O sentimento é o de quem quer dar um voto de confiança

O sentimento é mais ou menos o de quem quer dar um voto de confiança, mas, ressentido, observa, com ressalvas, os rumos tomados. Foi assim o clima do encontro entre dezenas de empresários e o ministro da Fazenda Joaquim Levy, na tarde desta sexta-feira (29), no Rio de Janeiro. Impactados pela crise econômica e no mesmo dia do anúncio dos números do PIB, que mostrou retração na economia de 0,2% no primeiro trimestre, representantes da indústria aprovam o caminho ortodoxo adotado por Levy, mas têm lá seus receios.

O presidente da Federação das Indústrias do Rio de Janeiro (Firjan), Eduardo Eugênio Gouvea Vieira, comparou o ministro a um piloto em situação de emergência: “É como um piloto que precisa parar o voo em plena tempestade. Ele é o fiador dessa correção de rota (de que a economia precisa). Mas precisamos evitar as velhas soluções fáceis”, afirmou após a realização do seminário que debateu, na sede da Firjan, os entraves e avanços do sistema tributário brasileiro.

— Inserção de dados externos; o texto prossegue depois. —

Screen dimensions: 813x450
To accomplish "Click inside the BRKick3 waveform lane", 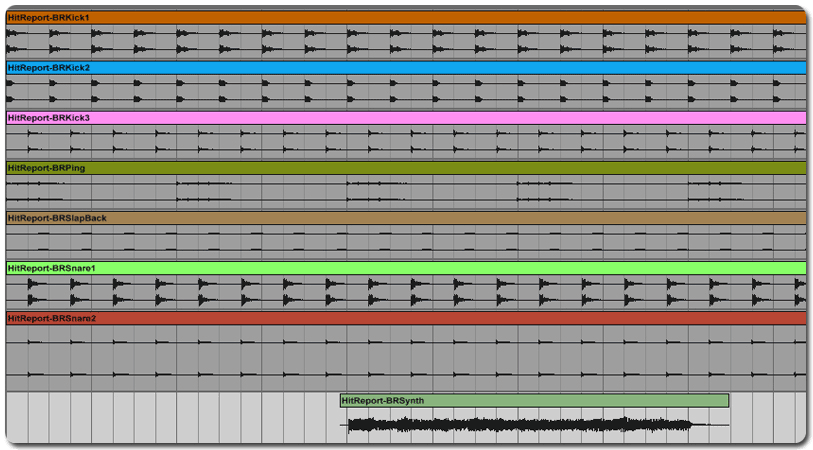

Depois de criticar o fato de as empresas estarem sufocadas “até o limite de suas forças”, o representante do empresariado ainda cobrou ações para redução da carga de impostos à indústria e incentivos à competitividade. “A carga tributária adoece a economia”, afirmou Eugênio, que, nesta semana, saiu em defesa pública de Levy ao questionar fala do presidente da Confederação Nacional da Indústria (CNI), Robson Andrade. Na terça-feira, Andrade mandou recado a Levy, questionando se o ministro queria “nosso pescoço agora”, já que considerava o tamanho do corte do orçamento – R$ 69 bilhões – insuficiente. O ministro chegou a defender enxugamento de até R$ 80 bilhões.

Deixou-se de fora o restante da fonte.